Introduction

Germinator is a database seeding tool.

It reads YAML files that are templated using Handlebars.

It's well suited for:

  • Development fixture data to emulate a "production-ish" environment
  • Generating real-looking data using random generators (faker.js and chance.js)
  • Canonical production data which is not changed by users
  • One-off data dumps based on YAML/JSON structures

Germinator has a CLI, a Docker Image and a Node.js API. They all do essentially the same thing.

An example of a germinator seed file:

germinator: v2

# This flag tells germinator if it should UPDATE and DELETE entries
synchronize: true

# Optionally, seeds can respect NODE_ENV
$env: [dev, test, qa]

# Data defined here is passed as template data below the separator
data:
  employees: 1000
  positions:
    - janitor
    - chef
    - server

---

# A list of all the database rows you want germinator to create
entities:
  {{#each positions as |position|}}
  - Position:
      $id: 'position-{{position}}'
      name: {{position}}

  {{#repeat @root.employees}}
  - Employee:
      $id: '{tableName}-{{@index}}-{{position}}'
      fullName: {{chance "name"}}
      email: {{chance "email"}}
      position: { $id: 'position-{{position}}' }
  {{/repeat}}
  {{/each}}

If we made employees: 10, germinator would do the following:

insert into `position` (`name`) values ('janitor')
insert into `position` (`name`) values ('chef')
insert into `position` (`name`) values ('server')

insert into `employee` (`full_name`, `position`) values ('Seth Tran', 1)
insert into `employee` (`full_name`, `position`) values ('Isaiah Erickson', 1)
insert into `employee` (`full_name`, `position`) values ('Winifred Barnes', 1)
insert into `employee` (`full_name`, `position`) values ('Scott Collins', 1)
insert into `employee` (`full_name`, `position`) values ('Todd Houston', 1)
insert into `employee` (`full_name`, `position`) values ('Elijah Watson', 1)
insert into `employee` (`full_name`, `position`) values ('Isabelle Anderson', 1)
insert into `employee` (`full_name`, `position`) values ('Jeff Glover', 1)
insert into `employee` (`full_name`, `position`) values ('Ophelia Woods', 1)
insert into `employee` (`full_name`, `position`) values ('Patrick Wilkerson', 1)

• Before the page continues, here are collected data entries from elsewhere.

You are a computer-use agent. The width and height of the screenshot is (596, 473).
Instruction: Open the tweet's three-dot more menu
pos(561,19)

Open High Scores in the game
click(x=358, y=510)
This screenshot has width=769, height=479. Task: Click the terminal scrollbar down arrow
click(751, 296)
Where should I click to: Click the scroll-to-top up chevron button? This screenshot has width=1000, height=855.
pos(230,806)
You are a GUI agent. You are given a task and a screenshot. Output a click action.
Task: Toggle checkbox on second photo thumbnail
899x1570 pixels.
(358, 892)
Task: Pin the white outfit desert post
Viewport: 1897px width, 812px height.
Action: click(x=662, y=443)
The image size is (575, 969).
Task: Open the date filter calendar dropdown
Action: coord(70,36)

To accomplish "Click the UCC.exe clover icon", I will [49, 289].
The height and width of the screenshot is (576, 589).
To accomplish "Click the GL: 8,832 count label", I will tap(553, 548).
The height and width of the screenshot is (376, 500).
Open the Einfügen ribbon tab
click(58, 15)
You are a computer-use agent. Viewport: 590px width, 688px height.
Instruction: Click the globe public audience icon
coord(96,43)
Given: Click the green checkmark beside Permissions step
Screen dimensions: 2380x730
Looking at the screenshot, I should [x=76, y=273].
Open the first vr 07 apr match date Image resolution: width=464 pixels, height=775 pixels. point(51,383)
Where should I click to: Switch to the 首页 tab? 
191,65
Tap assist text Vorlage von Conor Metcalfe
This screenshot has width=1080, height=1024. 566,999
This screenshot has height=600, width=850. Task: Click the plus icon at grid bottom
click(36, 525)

insert into `employee` (`full_name`, `position`) values ('Troy Nichols', 2)
insert into `employee` (`full_name`, `position`) values ('Mayme Jones', 2)
insert into `employee` (`full_name`, `position`) values ('David Rice', 2)
insert into `employee` (`full_name`, `position`) values ('Beatrice Lawson', 2)
insert into `employee` (`full_name`, `position`) values ('Daniel Robertson', 2)
insert into `employee` (`full_name`, `position`) values ('Ruth McDonald', 2)
insert into `employee` (`full_name`, `position`) values ('Brian Conner', 2)
insert into `employee` (`full_name`, `position`) values ('Dora Lawrence', 2)
insert into `employee` (`full_name`, `position`) values ('Eugenia Rhodes', 2)
insert into `employee` (`full_name`, `position`) values ('Daniel Nunez', 2)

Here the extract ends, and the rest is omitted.